Before choosing a solution, it helps to understand two dimensions of scaling:
Horizontal vs. vertical: Horizontal scaling adjusts the number of pod replicas. Vertical scaling adjusts the CPU and memory allocated to each pod without changing the replica count.
Reactive vs. predictive: Reactive scaling responds to current metrics. Predictive scaling uses historical data to scale ahead of anticipated demand.
The following table summarizes all four solutions.
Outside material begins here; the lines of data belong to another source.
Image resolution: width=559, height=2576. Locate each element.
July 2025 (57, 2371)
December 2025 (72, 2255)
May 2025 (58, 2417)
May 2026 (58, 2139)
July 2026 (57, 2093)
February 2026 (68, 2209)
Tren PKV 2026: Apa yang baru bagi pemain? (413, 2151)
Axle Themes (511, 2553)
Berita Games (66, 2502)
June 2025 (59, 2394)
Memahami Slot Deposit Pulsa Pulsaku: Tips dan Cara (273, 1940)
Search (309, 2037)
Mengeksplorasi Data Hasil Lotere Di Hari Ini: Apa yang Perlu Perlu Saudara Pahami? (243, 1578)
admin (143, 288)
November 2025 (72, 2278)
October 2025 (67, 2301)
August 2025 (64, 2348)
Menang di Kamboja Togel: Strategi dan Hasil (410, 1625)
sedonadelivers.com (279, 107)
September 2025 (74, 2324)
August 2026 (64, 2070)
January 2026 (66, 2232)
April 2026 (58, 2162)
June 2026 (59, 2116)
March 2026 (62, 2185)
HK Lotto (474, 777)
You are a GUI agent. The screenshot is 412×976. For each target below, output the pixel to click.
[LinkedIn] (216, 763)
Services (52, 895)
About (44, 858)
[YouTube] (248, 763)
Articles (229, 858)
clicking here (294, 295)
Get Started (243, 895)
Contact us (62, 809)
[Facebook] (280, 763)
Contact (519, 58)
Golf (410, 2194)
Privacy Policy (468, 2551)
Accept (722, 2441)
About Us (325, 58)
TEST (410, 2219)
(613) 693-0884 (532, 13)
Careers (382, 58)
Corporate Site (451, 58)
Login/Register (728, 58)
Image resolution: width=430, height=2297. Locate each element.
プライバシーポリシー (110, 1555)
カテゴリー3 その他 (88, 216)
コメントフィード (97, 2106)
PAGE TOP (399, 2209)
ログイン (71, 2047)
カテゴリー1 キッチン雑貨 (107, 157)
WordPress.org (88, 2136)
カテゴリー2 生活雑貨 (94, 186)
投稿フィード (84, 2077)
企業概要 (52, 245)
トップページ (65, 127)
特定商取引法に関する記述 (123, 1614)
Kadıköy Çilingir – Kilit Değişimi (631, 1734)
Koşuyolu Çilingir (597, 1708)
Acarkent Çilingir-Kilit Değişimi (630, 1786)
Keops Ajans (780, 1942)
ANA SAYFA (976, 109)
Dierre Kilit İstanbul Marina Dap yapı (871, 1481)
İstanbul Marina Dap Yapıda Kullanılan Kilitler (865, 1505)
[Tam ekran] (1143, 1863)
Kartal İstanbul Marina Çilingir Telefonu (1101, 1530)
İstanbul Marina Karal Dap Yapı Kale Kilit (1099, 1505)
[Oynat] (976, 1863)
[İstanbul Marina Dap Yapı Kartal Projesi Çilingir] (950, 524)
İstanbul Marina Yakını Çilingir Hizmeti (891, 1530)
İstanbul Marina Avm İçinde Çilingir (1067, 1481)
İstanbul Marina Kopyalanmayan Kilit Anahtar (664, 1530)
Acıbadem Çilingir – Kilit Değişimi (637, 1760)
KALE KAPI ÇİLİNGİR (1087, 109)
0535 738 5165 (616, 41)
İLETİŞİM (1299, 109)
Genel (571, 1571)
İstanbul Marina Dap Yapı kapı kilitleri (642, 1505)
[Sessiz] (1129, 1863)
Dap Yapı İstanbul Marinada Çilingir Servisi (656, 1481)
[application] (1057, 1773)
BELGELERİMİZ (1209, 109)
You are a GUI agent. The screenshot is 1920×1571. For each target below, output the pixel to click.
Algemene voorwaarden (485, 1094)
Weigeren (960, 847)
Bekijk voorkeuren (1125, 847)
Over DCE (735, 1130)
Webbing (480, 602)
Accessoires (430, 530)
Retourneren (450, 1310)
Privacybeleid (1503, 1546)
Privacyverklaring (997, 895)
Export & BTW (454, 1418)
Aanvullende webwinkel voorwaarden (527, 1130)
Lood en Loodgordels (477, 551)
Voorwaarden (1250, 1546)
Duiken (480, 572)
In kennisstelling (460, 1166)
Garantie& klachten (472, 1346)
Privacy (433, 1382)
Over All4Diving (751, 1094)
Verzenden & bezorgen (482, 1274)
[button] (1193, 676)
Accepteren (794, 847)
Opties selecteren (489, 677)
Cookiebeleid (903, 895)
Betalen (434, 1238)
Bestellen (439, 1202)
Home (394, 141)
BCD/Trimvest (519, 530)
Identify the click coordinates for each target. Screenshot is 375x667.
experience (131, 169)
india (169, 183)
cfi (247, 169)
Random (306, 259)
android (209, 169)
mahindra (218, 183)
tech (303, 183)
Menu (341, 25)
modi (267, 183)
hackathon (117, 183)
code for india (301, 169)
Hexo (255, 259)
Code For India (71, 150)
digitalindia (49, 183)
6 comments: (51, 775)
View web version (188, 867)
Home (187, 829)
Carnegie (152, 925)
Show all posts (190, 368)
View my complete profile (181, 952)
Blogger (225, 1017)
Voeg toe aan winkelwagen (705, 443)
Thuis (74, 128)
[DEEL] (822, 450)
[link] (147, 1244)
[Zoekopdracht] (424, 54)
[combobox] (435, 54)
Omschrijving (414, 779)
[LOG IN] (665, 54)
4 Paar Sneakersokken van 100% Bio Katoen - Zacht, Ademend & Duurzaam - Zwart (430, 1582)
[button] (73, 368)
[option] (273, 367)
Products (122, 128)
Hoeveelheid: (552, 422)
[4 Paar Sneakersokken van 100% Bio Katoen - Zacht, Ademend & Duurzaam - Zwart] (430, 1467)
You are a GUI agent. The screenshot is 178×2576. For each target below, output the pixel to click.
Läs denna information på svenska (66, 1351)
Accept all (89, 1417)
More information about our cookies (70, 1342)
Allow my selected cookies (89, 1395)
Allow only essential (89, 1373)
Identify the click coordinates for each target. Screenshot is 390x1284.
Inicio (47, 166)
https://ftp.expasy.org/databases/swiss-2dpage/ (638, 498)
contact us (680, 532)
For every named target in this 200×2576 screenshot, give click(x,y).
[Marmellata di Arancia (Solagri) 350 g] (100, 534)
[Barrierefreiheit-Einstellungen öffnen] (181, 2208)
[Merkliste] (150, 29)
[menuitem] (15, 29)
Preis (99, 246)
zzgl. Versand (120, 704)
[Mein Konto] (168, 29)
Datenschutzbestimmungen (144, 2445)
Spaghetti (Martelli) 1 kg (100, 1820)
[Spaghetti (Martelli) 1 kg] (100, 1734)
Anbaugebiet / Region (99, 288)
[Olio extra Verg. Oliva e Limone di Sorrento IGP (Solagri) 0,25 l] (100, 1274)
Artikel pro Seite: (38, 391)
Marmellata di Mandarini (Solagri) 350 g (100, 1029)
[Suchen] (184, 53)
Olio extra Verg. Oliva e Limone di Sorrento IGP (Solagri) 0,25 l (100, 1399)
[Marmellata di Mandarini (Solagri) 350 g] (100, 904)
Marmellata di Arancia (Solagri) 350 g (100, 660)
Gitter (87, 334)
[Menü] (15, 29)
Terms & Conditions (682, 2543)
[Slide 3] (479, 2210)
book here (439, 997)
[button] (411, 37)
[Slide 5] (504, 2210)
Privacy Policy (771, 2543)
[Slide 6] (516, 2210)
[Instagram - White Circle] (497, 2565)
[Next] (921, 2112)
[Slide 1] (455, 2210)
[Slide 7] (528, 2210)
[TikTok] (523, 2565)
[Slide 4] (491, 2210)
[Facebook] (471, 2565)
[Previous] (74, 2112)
| Solution | How it works | Scaling metrics | Use case | Supported resources | Documentation |
|---|---|---|---|---|---|
| HPA (Horizontal Pod Autoscaler) | The standard Kubernetes solution for horizontal scaling. Scales pod replicas out when demand spikes and in when demand drops. | CPU and memory usage; custom metrics | Services with unpredictable traffic spikes — e-commerce, online education, and financial services | Deployments and StatefulSets (any resource that implements the scale interface) | Horizontal pod autoscaling |
| CronHPA (Cron Horizontal Pod Autoscaler) | Scales pods on a crontab-like schedule. Supports time zones, specific execution dates, and exclusion dates such as holidays. Works alongside HPA. | Schedule-based | Applications with predictable peak periods or applications that need to perform tasks at specific times | Deployments and StatefulSets | Use CronHPA for scheduled horizontal scaling |
| VPA (Vertical Pod Autoscaler) | Monitors pod resource consumption and right-sizes CPU and memory requests and limits automatically — without changing the replica count. | VPA recommends and automatically adjusts the requests and limits for CPU and memory resources in the containers of the pod | Stateful or monolithic applications that need stable resource supply; also useful when recovering pods from anomalies | Deployments, DaemonSets, and StatefulSets | Vertical pod autoscaling |
| AHPA (Advanced Horizontal Pod Autoscaler) | Extends HPA with predictive scaling. Analyzes historical metric patterns to forecast demand and scales pods before traffic arrives. | CPU, memory, and GPU usage; queries per second (QPS); response time (RT); custom metrics | Applications with periodic traffic patterns — live streaming, online education, and gaming | Deployments and Knative Services | AHPA overview |